У Лобачевского положение неопределенное. Он лишь исполняет обязанности попечителя. Министерство не торопится утверждать его в этой должности, не спешит и назначать нового попечителя. Оно словно задумало выжать из Николая Ивановича все до последней капли. За свое попечительство он не получает ни копейки. Вести от Мусина-Пушкина приходят редко. Он тоскует по Казани, по Николаю Ивановичу; в столице не прижился. В Петербургском университете встретили недружелюбно, с насмешками. Там, вырванный из казанской атмосферы, лишенный поддержки Лобачевского, он кажется просто солдафоном, мелким самодуром. Нет человека, который подсказывал бы, направлял, руководил… Много, много раз пожалел Михаил Николаевич о том, что оставил Казань!
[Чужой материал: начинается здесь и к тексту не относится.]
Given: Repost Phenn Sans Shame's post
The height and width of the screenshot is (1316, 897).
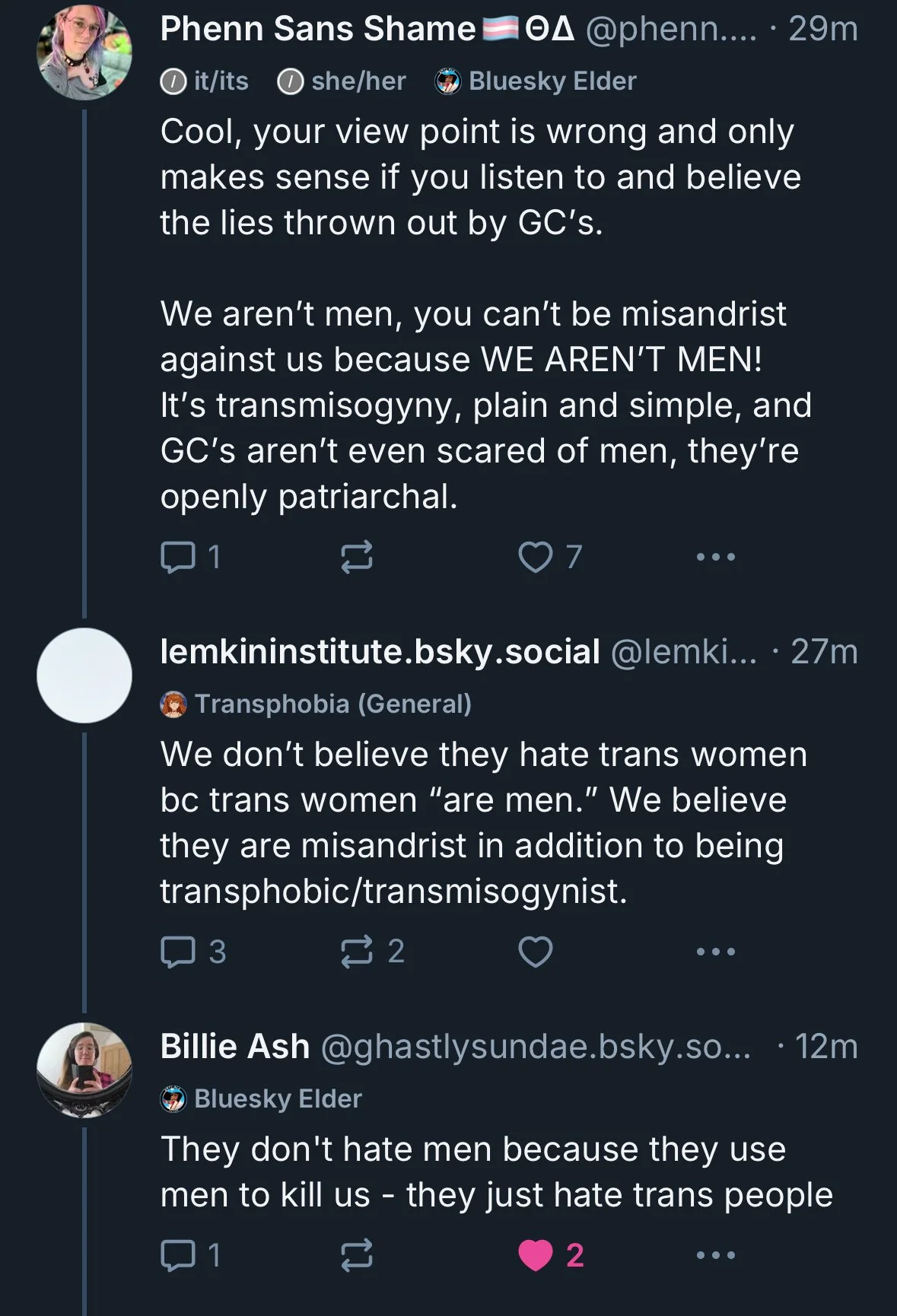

Настал роковой июль. Ровно тридцать лет тому назад экстраординарный профессор Лобачевский получил кафедру. Тридцать лет! Даже трудно вспомнить, с чего все началось. Каких только лекций не читал за тридцать лет!.. И статика, и динамика, и физика, и гидростатика, и гидравлика, и учение о газах, и физика, и астрономия, и, конечно же, все разделы математики. Он говорил, говорил, чертил, писал, говорил без устали, иногда по двенадцати часов в день. Распухал язык, с трудом ворочался во рту. А перед глазами проходили одно за другим поколения студентов. Он был прикован к науке, как каторжник к своей тачке. Он недосыпал ночей, не видел свежего воздуха, не наслаждался красотами природы, редко посещал театр, все поездки носили служебный характер. Он был рабом университета, его железным слугой. И всегда стремился лишь к одному: как можно лучше делать свое дело вопреки карьеристам, стяжателям, попам, всем этим пиявкам, присосавшимся к чистому телу университета.